Need for speed - How to use eZ Find search fetch instead of standard content list/tree fetch

Introduction

The main goal here is to replace standard content list/tree template fetch functions (which use SQL queries) with eZ Find search fetch function (which uses the Solr indexing engine ). Reason for this is to gain more speed as Solr is way faster in case of large site with 10 thousands of objects or more. Additional benefit is the text searching capability of Solr, which can be used to enrich functionalities available on the website. There are some drawbacks and some situations where Solr search fetch function cannot be used for replacing standard eZ Publish fetch functions, and these will be covered.

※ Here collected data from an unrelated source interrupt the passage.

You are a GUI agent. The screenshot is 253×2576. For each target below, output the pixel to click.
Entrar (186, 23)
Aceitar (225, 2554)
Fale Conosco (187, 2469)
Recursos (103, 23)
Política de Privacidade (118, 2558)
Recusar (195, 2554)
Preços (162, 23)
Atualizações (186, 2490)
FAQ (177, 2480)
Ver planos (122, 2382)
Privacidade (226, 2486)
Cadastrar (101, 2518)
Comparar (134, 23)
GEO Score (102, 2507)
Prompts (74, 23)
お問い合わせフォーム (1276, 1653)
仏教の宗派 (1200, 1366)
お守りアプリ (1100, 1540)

This tutorial could be even more usable in the future because of the direction where eZ Find development is headed, as it will be possible to store entire objects in the Solr index. In this case it will not be needed to use database at all, in order to fetch content nodes.

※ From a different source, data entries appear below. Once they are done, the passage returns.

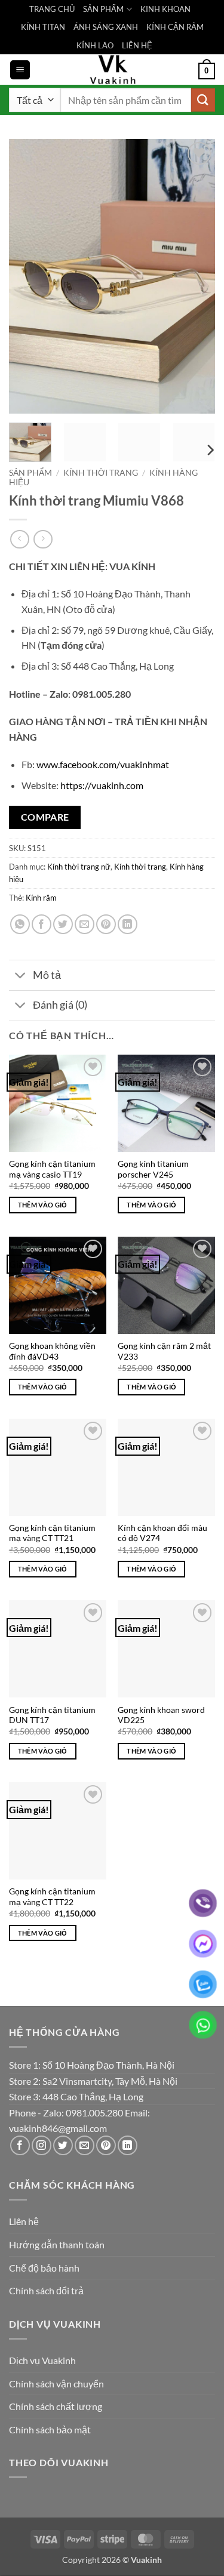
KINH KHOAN (165, 9)
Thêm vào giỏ (42, 1205)
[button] (20, 70)
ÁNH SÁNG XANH (105, 27)
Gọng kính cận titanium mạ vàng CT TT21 (52, 1533)
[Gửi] (203, 100)
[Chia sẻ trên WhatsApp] (20, 924)
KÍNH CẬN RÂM (175, 27)
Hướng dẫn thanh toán (57, 2244)
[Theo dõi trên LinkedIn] (127, 2145)
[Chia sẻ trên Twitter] (63, 924)
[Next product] (19, 539)
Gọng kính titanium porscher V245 (153, 1169)
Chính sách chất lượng (55, 2406)
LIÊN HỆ (137, 45)
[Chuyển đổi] (20, 977)
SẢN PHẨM (103, 9)
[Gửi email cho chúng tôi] (84, 2145)
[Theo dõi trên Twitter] (63, 2145)
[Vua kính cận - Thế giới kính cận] (112, 69)
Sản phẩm (30, 472)
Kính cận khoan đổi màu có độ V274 (162, 1533)
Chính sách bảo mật (50, 2429)
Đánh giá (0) (60, 1005)
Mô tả (47, 975)
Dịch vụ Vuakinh (42, 2360)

Today, although we cannot avoid using SQL queries entirely (we can get list of nodes from Solr but the node content is still fetched from the database), performance gains in using Solr instead of standard eZ Publish fetch functions can be huge.

Pre-requisites and target population

This tutorial is written for experienced eZ developers who already use eZ Find, as well as for intermediate eZ developers who did not yet use eZ Find but are planning to do so. As we will not cover installation of eZ Find, the main requirement is to have eZ Find installed and working. More information on eZ Find can be found here: http://ez.no/ezfind.

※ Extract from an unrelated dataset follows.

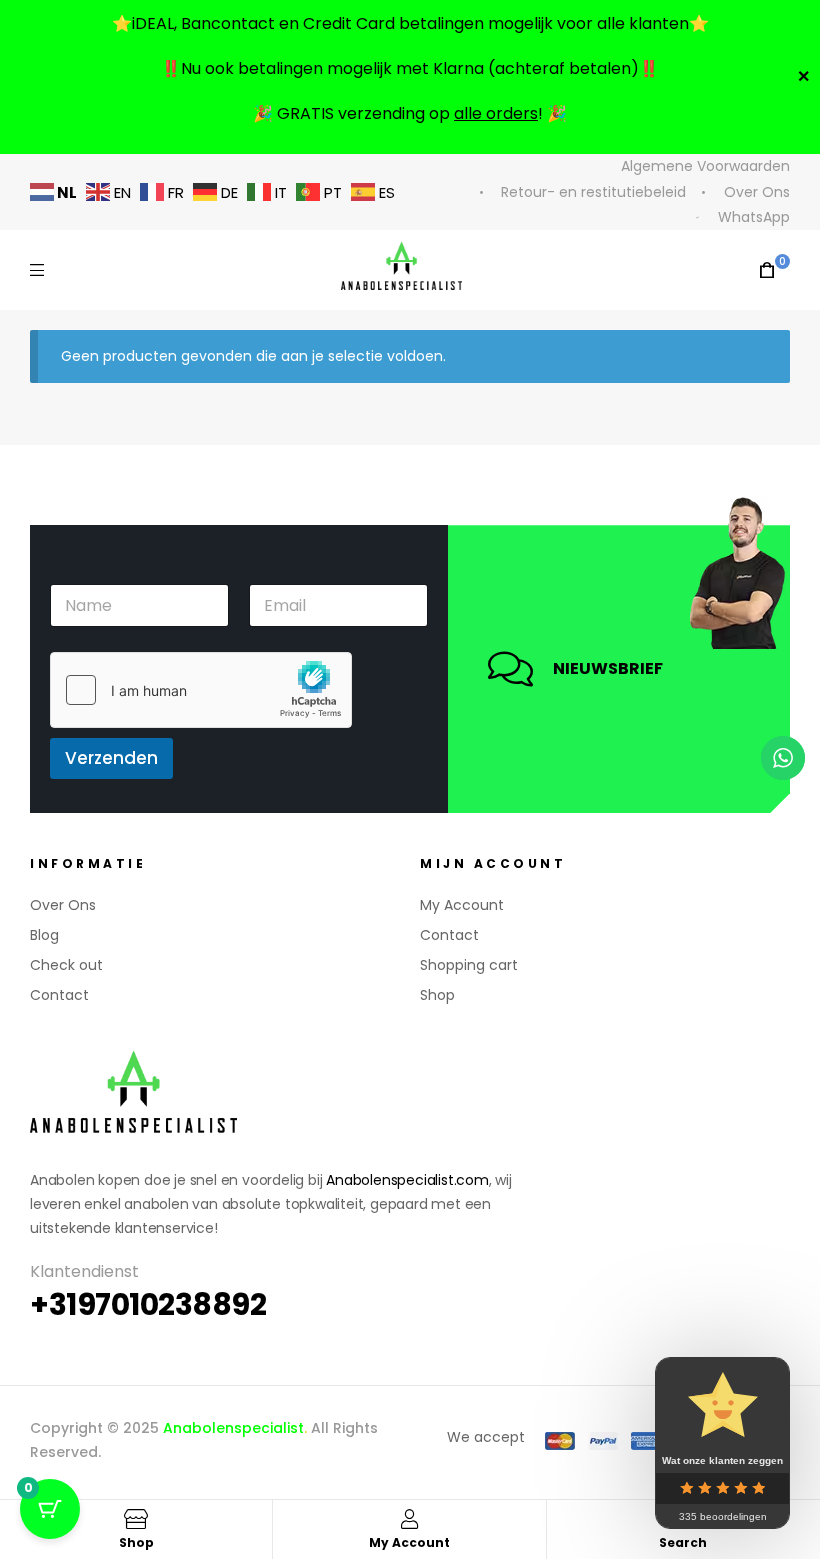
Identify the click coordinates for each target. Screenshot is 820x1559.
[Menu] (37, 269)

Step 1: Understanding the basic notions

Before digging in it is important to know few things.

The very first thing

The first thing you need to be aware of is that eZ Find is using database of its own, based on the well known Solr/Lucene search engine. More info on Solr can be found here: http://lucene.apache.org/solr/. A citation from that web page:

“blazing fast open source enterprise search platform”

So the content needs to be indexed (transferred to Solr database) every time it is created or changed. If for some reason the indexation process fails you will not have up-to-date data in the index.

The indexation task is carried out by eZ Find search plugin. There are 3 ways how it can be configured:

after publish (drawback is that it burdens the publish process)
delayed to cronjob (drawback is that the index is always lagging behind so it may happen that query results are not 100% correct)
a combination of first two (new in eZ Find 2.2) with DisableDirectCommits option. Publish is faster as indexing is queued within Solr and not done immediately (process is commited every CommitWithin seconds)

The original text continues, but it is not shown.